LSM – A CNH Digital já é uma realidade para milhões de motoristas, mas um detalhe ainda pega muita gente de surpresa e pode acabar em multa. Apesar de ter o mesmo valor jurídico da versão impressa, o documento eletrônico só é válido se puder ser apresentado na hora da fiscalização.
Na prática, isso significa que não basta ter a CNH no celular — é preciso conseguir acessá-la pelo aplicativo oficial Carteira Digital de Trânsito (CDT). Fotos, prints ou qualquer outro formato não são aceitos pelos agentes.
A regra é clara: se o motorista não conseguir exibir o documento no momento da abordagem, a situação é considerada como falta de porte da CNH, mesmo que ele seja habilitado.

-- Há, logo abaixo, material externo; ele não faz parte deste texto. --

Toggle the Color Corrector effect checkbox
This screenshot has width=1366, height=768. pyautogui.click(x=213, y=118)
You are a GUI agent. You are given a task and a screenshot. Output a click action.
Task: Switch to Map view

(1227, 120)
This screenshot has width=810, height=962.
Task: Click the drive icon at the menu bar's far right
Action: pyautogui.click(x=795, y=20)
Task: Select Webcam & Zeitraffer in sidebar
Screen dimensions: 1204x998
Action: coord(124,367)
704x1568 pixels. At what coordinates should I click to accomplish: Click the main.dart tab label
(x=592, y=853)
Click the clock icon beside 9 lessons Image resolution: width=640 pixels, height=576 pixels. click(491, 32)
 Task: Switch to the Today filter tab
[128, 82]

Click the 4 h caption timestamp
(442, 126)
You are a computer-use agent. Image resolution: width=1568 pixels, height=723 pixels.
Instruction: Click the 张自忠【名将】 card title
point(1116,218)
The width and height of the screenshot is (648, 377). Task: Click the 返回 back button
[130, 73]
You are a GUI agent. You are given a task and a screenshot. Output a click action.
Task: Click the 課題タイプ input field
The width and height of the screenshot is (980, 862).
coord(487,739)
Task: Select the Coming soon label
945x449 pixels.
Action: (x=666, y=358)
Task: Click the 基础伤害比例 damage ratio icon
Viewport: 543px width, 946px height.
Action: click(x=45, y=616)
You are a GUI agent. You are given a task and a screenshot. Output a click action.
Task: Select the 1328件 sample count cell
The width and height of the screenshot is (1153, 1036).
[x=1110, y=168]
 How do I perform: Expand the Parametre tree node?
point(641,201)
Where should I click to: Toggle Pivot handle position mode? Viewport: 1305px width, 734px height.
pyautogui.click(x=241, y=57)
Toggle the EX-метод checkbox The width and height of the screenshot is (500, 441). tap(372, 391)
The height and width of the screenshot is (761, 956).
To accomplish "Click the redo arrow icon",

E é aí que mora o risco. Um simples problema, como celular descarregado, travamento do aplicativo ou falta de internet, pode resultar em infração leve, com multa e até retenção do veículo até a apresentação do documento.
Outro ponto importante é que apenas CNHs emitidas a partir de 2017 permitem a versão digital, já que possuem o QR Code necessário para validação.
A praticidade da CNH Digital é inegável, mas exige responsabilidade. Em locais com fiscalização constante, como a RJ-106, qualquer descuido pode sair caro.